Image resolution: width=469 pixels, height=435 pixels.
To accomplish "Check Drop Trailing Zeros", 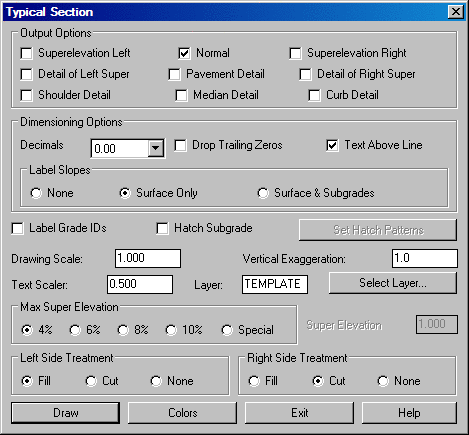I will point(180,145).
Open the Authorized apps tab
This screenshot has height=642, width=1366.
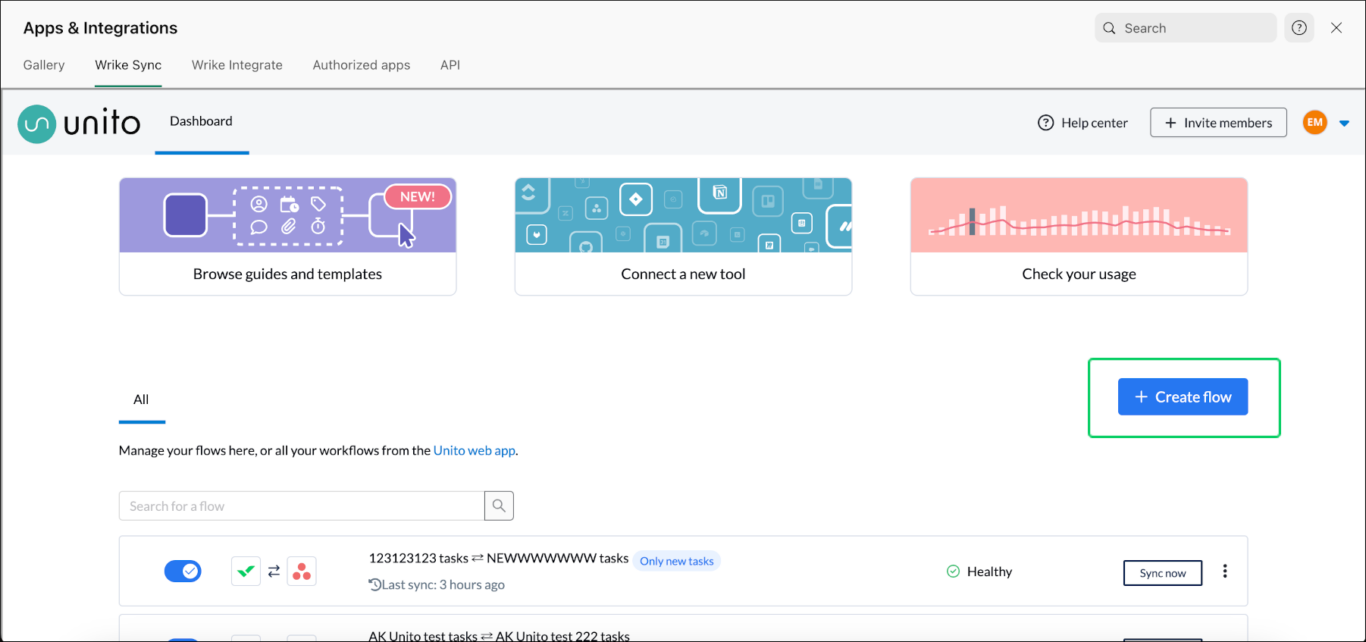[x=361, y=64]
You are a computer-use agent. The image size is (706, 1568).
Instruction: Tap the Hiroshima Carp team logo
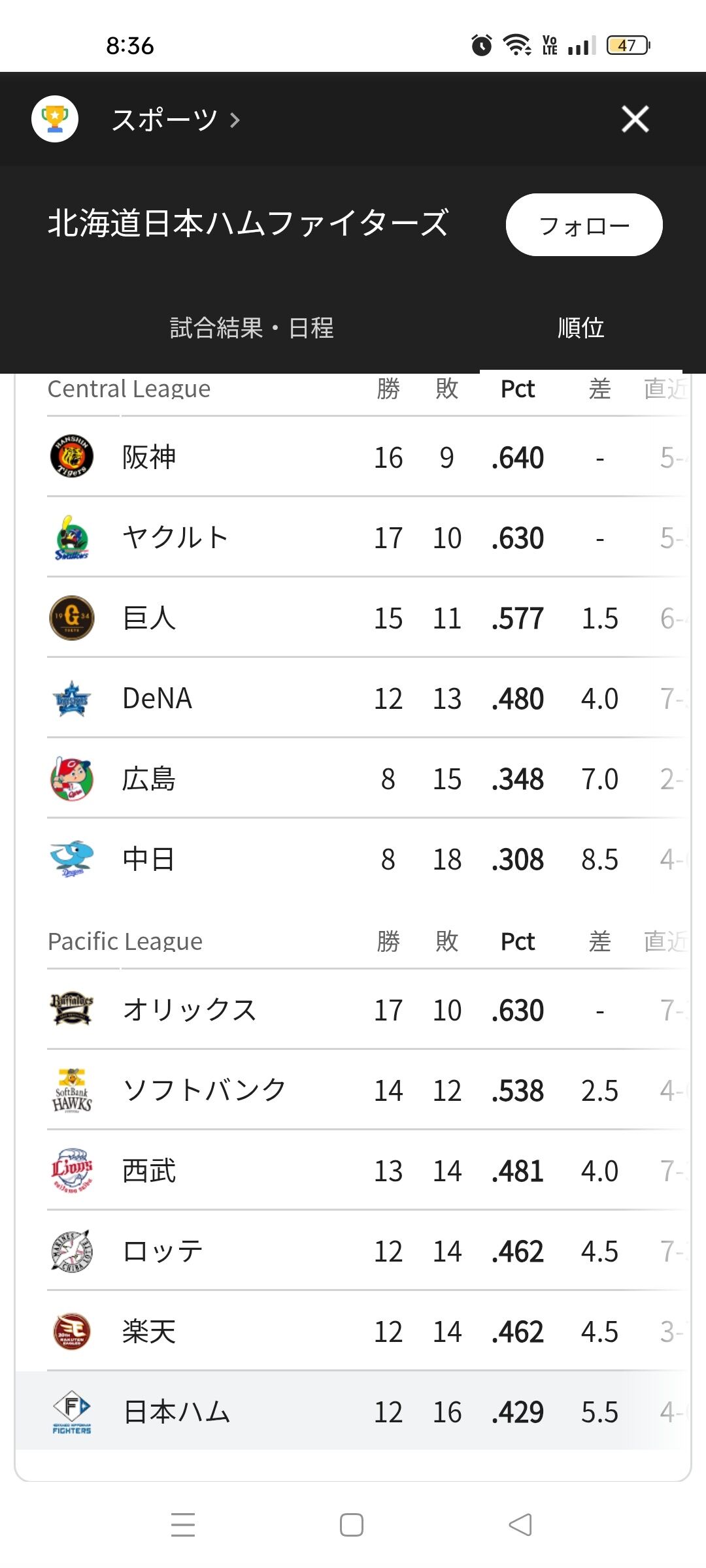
___
From the records above, copy each line in which the word "height" appears.

[THE RESULT]
Image resolution: width=469 pixels, height=435 pixels.
This screenshot has height=642, width=1366.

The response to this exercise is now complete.